How is passport power determined?
What makes a passport more powerful than another? Henley & Partners use data from the International Air Transport Authority, open-source online data, and in-house research to create their index. 199 passports and 227 travel destinations are included. If a passport does not require a visa to enter a destination, that passport gets assigned 1 “point.” They also get a point if a passport holder can get a visa once they’ve arrived, a visitor’s permit, or an electronic travel authority. On the other hand, if a passport holder needs a visa, a government-approved e-visa, or pre-departure government approval for a visa before leaving, Henley assigned them a 0.
Most passports give access to more countries than they did in 2013, but the lowest-ranked countries (like Afghanistan, Syria, and Iraq) can only visit 26 and 29 countries. What makes these countries different? The report “Wealth, Geopolitics, and the Great Mobility Divide” lists several determinants for a passport’s strength, such as a country’s GDP per capita. A higher GDP per capita equals more visa-free travel.

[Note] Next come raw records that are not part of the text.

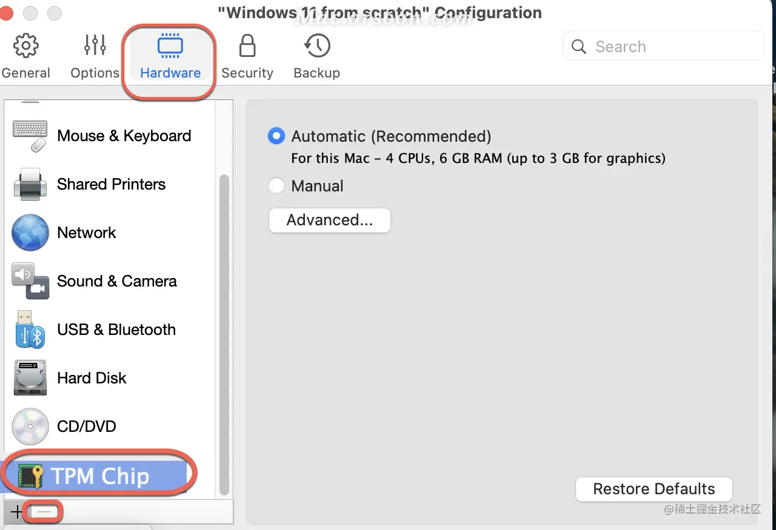Select the Hard Disk item
Viewport: 776px width, 530px height.
coord(69,378)
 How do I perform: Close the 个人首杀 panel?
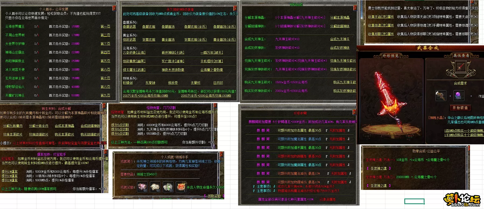(x=114, y=8)
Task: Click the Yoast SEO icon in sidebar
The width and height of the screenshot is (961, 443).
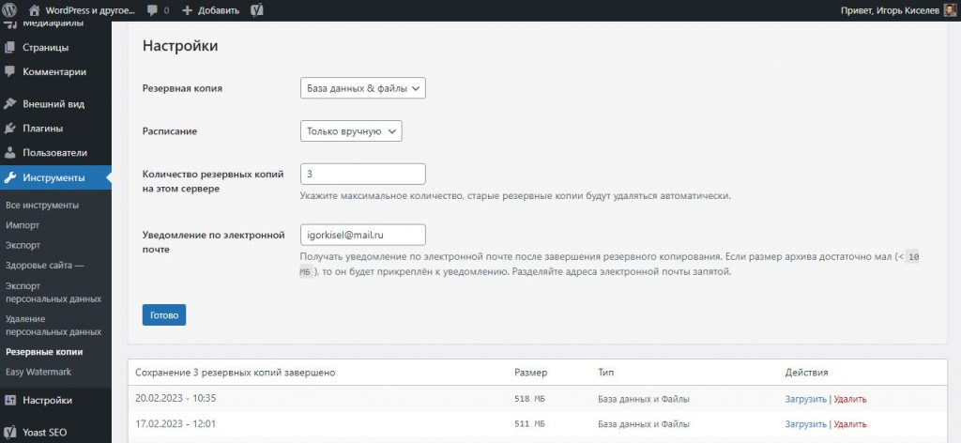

The amount of violence a country experiences is also a big factor. In general, wealthy, stable countries have the most powerful passports.
Are passports expensive?
Countries don’t issue passports for free, and in many states, the fees are quite high. According to insurance provider William Russell, Australia charges $230 for a passport. Mexico has the 2nd most expensive passport at $170 while Switzerland ($140), Italy ($135), and the United States ($130) complete the top 5 most expensive passports. For the two most powerful passports in the world – Japan and Singapore – citizens pay about $125 and $70 respectively.

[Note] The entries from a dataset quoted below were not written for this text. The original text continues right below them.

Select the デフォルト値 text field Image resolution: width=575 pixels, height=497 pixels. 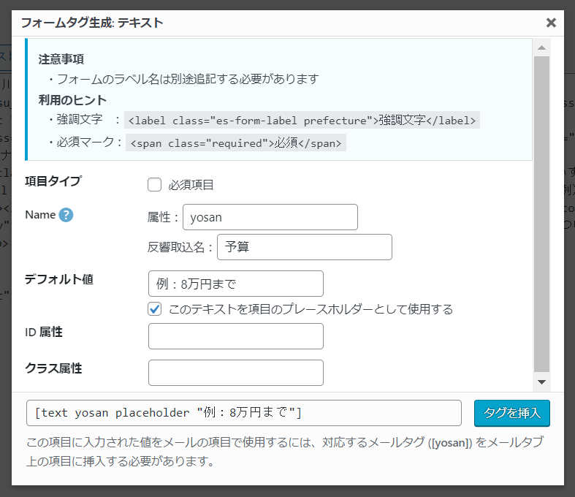(235, 284)
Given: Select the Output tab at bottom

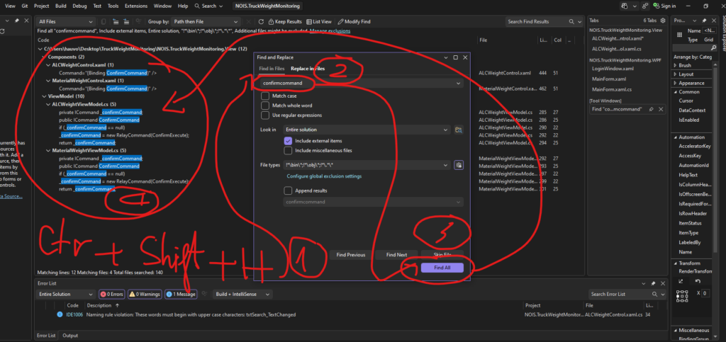Looking at the screenshot, I should tap(71, 336).
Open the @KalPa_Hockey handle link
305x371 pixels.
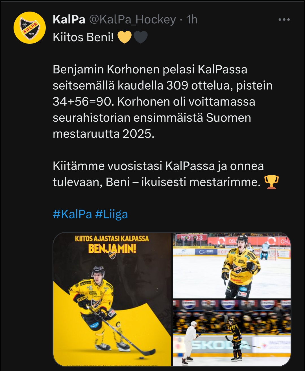coord(132,19)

If you want to purchase citizenship in another country, you can expect much higher fees. Only certain countries offer this option, which are called Citizenship by Investment programs. Malta, Austria, Grenada, and Cyprus are just four examples. There are also “Golden Visas,” which provide resident status (not always citizenship) in exchange for large donations or investments in either government-run programs and properties. Countries like Spain, Greece, Portugal, and the UK offer Golden Visas. How much are people expected to pay? For Austria’s Citizenship by Investment program, people need to invest between €2 to €10 million in a qualifying venture. These programs are obviously limited to the very wealthy, which allows people with privilege to purchase even more privilege.

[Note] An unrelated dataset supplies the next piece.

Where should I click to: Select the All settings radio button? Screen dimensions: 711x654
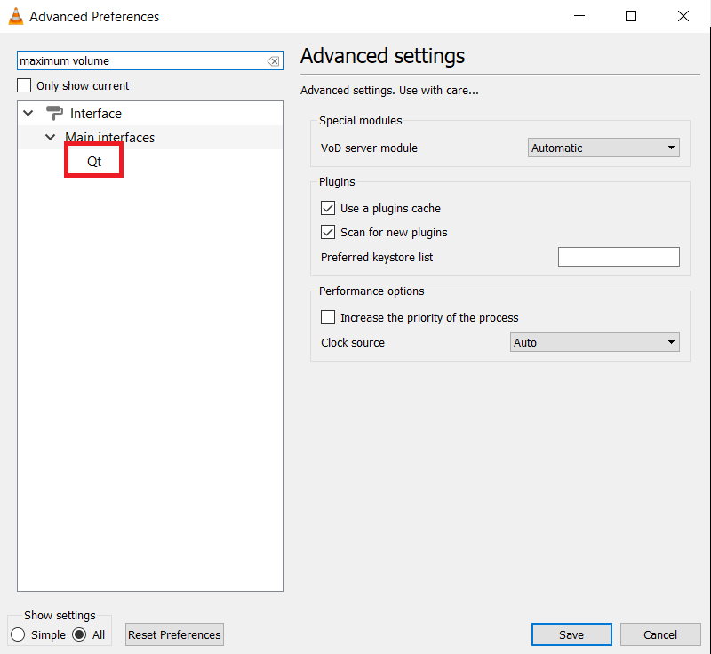click(79, 634)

Where do passports come from?
Passports have not always existed, so when and why did countries start issuing them? The concept of proving who you were when you traveled is not new, but in 1920, people started considering a global passport standard. The League of Nations promoted the idea and it caught steam when people started worrying about how many immigrants were moving around. The United States was especially concerned. Enter the passport, which would identify an immigrant’s country of origin and “suitability.” The passport’s problematic history continues to this day. Consider how a passport’s “power” determines where a person can travel. This has nothing to do with anything an individual has done; it’s a matter of where they’re a citizen.